TASK PROMPT:
Set down the lines below exactly as they stand, please. Go from the first through the one containing "Given: Click the search magnifier icon".

DATA TO PROCESS:

··········

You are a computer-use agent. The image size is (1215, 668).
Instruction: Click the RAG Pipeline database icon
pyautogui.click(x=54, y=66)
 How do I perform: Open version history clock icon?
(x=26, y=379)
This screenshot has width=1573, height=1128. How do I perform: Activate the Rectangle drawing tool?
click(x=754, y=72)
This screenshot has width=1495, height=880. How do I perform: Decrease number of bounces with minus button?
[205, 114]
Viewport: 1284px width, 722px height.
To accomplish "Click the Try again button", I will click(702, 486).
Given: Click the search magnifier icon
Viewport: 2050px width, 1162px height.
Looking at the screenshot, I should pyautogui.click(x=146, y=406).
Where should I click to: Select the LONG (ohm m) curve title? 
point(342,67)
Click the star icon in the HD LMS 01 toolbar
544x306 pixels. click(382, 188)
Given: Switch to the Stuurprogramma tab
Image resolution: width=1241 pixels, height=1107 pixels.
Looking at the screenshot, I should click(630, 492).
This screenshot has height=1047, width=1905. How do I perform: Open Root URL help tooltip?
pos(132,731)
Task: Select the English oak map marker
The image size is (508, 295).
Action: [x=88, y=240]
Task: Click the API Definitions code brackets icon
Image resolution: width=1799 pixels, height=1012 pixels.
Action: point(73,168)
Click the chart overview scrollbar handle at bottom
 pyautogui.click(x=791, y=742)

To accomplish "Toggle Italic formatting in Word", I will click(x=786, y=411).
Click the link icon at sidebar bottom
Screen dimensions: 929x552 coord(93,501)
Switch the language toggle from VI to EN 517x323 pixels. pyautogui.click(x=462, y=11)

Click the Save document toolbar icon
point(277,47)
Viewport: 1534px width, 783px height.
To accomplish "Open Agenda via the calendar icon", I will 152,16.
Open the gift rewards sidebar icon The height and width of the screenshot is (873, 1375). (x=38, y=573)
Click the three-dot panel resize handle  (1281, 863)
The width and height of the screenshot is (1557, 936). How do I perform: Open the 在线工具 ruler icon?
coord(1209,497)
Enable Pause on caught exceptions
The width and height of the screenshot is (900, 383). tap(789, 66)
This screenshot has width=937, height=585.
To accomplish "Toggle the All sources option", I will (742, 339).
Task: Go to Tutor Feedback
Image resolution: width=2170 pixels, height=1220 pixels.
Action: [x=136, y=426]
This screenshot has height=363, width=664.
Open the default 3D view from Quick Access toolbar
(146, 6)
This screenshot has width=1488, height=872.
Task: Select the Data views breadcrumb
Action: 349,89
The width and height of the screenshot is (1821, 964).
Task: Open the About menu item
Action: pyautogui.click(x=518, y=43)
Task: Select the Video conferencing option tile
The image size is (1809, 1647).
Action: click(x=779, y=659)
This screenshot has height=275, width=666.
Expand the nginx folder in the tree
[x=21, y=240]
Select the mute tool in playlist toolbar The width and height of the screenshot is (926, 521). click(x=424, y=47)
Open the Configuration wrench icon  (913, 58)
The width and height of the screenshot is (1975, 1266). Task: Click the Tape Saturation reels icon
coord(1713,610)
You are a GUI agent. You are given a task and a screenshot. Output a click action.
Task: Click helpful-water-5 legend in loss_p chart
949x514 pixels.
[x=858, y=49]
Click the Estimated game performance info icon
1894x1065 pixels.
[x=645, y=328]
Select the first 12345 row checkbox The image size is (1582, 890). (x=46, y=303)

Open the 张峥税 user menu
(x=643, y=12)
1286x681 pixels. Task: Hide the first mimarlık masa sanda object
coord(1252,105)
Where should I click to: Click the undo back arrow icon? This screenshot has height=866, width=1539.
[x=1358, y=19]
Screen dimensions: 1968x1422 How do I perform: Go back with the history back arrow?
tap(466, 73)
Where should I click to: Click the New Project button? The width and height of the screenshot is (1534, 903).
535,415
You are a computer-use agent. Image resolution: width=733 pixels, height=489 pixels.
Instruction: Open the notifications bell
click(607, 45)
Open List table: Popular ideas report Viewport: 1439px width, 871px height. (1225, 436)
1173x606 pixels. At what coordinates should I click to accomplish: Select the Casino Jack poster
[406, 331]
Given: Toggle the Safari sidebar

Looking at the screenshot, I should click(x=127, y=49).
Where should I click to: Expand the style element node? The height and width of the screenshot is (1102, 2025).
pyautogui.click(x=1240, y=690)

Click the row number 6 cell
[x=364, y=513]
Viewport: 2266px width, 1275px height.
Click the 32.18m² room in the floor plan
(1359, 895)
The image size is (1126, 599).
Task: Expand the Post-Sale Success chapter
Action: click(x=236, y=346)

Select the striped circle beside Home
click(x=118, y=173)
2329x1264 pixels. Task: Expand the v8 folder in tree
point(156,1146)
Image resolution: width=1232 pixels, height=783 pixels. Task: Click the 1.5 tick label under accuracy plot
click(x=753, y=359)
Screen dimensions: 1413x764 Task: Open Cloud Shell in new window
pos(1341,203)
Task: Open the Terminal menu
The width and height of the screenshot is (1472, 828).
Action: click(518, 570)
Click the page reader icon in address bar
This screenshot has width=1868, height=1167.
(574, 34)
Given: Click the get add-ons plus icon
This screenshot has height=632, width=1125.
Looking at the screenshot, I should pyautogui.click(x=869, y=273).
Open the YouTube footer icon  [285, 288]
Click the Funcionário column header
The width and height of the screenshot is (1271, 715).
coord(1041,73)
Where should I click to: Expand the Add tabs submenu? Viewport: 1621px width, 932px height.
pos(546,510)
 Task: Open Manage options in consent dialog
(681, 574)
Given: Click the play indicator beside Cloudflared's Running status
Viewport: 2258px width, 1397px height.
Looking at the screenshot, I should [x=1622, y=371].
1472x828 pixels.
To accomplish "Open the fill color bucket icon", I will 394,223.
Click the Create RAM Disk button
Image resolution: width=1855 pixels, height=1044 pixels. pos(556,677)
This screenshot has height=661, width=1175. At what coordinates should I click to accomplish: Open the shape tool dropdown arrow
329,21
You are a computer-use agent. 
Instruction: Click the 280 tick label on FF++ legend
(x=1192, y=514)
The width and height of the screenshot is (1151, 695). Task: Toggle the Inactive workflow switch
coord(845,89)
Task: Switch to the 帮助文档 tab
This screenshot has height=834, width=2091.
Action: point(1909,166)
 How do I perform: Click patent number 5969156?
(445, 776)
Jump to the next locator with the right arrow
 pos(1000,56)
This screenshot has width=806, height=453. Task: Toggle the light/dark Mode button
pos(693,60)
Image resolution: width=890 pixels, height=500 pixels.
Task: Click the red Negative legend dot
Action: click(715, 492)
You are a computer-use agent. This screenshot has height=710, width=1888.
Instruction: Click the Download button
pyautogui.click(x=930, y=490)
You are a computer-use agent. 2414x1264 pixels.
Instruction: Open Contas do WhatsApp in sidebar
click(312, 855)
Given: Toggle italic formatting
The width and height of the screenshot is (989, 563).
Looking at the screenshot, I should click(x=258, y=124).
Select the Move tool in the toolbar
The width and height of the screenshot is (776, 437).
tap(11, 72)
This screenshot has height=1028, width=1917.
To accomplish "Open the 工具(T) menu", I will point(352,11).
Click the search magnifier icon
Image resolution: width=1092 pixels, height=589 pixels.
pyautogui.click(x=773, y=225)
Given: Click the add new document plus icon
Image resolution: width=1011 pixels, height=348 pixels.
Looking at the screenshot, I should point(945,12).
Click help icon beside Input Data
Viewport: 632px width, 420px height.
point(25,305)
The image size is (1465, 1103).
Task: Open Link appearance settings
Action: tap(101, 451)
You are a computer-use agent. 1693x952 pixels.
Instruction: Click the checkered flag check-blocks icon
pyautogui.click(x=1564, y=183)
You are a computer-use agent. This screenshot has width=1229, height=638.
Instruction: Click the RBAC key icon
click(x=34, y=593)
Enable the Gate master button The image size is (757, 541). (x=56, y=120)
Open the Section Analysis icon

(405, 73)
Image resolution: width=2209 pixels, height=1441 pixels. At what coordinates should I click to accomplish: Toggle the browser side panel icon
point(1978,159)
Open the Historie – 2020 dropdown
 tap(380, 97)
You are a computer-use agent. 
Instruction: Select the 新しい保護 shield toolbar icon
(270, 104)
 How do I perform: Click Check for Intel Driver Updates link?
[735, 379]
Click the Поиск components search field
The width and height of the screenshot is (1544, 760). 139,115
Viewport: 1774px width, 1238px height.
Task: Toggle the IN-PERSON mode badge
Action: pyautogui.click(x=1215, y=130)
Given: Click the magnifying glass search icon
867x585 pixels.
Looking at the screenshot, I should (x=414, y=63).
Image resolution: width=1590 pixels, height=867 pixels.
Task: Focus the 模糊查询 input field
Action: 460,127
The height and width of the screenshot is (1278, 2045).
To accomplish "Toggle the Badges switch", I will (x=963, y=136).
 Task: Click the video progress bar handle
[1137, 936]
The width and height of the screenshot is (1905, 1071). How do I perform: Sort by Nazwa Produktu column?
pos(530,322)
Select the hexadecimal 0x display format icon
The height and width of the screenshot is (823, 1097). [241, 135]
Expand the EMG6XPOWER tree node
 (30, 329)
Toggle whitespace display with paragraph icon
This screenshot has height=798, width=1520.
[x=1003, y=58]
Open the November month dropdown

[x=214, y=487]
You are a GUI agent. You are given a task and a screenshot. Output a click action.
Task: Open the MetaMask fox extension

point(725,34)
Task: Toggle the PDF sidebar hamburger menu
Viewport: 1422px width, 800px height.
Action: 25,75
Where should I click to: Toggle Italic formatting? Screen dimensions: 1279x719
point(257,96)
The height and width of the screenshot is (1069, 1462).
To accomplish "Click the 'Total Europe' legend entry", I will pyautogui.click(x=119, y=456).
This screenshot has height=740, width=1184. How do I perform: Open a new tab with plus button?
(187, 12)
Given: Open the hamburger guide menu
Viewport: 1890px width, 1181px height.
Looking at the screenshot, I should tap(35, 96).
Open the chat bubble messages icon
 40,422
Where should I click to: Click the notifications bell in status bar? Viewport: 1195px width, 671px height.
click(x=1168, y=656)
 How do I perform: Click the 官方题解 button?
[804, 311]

··········

TASK ANSWER:
You are a computer-use agent. The image size is (1215, 668).
Instruction: Click the RAG Pipeline database icon
pyautogui.click(x=54, y=66)
 How do I perform: Open version history clock icon?
(x=26, y=379)
This screenshot has width=1573, height=1128. How do I perform: Activate the Rectangle drawing tool?
click(x=754, y=72)
This screenshot has width=1495, height=880. How do I perform: Decrease number of bounces with minus button?
[205, 114]
Viewport: 1284px width, 722px height.
To accomplish "Click the Try again button", I will click(702, 486).
Given: Click the search magnifier icon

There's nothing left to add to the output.